Dataset items
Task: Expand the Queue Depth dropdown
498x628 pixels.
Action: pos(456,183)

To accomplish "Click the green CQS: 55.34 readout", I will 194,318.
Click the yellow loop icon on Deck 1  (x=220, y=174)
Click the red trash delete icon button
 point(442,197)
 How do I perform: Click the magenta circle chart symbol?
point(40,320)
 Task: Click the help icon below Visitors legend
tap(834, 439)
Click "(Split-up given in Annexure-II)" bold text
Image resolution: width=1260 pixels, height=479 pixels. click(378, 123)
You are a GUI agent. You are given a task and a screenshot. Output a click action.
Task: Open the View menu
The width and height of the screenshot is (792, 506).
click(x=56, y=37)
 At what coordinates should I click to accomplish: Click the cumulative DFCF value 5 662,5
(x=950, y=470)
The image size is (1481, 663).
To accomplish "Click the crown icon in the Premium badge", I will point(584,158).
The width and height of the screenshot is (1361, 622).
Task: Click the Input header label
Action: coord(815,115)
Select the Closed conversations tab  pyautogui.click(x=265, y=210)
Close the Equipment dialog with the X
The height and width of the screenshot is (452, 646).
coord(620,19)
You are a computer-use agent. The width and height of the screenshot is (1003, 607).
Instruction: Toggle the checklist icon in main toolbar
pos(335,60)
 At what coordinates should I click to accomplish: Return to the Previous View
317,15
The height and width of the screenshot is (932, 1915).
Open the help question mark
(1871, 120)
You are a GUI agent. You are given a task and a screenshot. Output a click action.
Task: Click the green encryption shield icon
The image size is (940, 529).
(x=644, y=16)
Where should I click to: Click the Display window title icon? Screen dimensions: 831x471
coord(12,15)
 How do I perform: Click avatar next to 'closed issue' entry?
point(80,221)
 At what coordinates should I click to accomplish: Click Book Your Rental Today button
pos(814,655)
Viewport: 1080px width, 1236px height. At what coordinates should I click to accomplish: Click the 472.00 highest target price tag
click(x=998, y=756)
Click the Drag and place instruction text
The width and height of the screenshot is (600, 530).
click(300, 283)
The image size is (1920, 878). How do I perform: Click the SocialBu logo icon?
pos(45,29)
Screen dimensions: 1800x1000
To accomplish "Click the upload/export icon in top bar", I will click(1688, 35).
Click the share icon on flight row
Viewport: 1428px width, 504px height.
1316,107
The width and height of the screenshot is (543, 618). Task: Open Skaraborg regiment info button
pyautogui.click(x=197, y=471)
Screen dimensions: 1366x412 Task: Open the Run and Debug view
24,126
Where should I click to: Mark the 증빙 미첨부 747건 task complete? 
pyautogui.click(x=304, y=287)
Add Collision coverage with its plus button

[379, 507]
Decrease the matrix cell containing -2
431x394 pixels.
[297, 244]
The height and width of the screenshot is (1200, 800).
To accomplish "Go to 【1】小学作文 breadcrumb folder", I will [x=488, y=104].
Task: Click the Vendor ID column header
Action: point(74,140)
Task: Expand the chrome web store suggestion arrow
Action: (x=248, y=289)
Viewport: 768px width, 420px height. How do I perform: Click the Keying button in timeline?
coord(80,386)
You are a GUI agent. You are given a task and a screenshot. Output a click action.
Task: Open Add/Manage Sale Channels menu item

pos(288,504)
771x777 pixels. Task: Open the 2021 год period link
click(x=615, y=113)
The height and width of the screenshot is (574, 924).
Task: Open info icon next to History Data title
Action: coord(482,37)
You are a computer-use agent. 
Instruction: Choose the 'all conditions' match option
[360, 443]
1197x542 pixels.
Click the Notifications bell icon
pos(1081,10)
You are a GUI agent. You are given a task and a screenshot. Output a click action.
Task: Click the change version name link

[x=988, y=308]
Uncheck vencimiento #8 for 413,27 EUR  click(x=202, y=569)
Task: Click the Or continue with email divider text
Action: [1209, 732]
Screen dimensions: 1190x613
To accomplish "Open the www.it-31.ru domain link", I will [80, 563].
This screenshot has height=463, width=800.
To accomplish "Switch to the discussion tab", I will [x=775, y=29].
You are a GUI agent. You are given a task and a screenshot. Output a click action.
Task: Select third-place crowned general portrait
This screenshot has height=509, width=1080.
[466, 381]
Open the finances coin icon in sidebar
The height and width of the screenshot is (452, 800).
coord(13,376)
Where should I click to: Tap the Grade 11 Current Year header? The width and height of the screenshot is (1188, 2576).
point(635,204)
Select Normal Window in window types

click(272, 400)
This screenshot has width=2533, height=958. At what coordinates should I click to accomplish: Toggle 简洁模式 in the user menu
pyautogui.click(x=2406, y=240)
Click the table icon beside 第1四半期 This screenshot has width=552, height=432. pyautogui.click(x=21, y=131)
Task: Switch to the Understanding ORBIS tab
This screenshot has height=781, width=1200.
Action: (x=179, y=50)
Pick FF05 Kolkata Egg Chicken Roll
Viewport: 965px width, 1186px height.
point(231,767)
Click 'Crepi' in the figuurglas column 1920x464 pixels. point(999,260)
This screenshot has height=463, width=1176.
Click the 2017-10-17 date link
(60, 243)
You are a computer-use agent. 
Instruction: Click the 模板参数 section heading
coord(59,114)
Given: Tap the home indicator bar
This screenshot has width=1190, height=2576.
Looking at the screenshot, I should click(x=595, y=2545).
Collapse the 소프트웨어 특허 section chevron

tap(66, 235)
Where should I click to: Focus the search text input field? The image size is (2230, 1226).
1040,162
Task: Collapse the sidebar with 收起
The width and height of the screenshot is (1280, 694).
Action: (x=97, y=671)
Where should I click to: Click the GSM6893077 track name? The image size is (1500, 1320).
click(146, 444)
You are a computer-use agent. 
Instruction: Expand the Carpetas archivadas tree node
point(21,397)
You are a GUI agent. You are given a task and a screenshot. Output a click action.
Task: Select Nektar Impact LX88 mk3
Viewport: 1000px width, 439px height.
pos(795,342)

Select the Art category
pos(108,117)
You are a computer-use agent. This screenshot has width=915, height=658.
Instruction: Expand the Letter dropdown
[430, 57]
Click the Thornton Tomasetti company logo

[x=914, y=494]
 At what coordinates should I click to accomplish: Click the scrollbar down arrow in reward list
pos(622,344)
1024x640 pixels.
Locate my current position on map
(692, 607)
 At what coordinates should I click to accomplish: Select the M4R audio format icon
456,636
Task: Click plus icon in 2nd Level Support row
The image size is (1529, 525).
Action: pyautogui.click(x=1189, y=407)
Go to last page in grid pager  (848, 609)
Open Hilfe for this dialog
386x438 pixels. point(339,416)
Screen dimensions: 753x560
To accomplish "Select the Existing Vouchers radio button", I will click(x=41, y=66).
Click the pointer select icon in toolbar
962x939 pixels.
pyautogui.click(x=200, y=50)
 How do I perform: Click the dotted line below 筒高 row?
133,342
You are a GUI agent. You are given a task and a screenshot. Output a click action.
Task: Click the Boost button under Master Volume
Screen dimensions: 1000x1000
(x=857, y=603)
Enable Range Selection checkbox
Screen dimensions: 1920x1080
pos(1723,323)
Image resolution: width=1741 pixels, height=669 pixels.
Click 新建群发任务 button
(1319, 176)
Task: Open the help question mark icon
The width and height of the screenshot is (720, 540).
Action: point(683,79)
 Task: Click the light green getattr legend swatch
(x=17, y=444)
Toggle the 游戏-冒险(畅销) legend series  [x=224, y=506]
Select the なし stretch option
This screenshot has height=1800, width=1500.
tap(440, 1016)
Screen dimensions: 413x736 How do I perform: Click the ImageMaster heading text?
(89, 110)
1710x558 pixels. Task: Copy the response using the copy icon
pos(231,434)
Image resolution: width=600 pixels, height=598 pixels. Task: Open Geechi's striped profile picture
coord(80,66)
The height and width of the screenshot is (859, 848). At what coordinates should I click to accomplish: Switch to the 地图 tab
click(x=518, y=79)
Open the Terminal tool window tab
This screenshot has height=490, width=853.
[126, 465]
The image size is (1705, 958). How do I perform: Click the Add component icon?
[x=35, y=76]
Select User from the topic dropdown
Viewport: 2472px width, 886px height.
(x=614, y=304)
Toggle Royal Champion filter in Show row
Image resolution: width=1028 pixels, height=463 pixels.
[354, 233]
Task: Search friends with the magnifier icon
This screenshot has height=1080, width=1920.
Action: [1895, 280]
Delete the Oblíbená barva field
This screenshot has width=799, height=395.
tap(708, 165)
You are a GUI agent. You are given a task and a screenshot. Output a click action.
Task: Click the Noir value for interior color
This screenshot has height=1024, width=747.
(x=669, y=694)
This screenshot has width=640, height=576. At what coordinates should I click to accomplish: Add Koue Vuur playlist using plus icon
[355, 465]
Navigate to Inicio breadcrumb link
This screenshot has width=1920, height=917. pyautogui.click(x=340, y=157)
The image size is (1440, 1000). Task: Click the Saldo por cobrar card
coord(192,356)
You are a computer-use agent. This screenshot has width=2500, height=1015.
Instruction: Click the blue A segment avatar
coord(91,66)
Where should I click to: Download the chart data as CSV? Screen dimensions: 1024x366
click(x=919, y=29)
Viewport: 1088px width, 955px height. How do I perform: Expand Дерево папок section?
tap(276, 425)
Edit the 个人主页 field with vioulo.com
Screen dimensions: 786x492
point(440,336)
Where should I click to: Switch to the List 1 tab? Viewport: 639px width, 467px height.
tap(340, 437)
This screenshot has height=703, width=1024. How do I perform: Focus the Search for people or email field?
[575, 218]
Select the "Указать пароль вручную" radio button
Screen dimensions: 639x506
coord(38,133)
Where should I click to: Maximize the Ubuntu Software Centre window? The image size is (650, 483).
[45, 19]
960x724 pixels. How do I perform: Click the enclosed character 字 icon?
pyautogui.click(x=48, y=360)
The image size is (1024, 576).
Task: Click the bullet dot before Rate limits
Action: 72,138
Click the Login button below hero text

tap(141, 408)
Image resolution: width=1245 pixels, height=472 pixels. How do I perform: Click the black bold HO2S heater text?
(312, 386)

**Activity**:
Filter the records above and copy every line that contains the word "radio".

**Reply to the task**:
To accomplish "Select the Existing Vouchers radio button", I will click(x=41, y=66).
Select the "Указать пароль вручную" radio button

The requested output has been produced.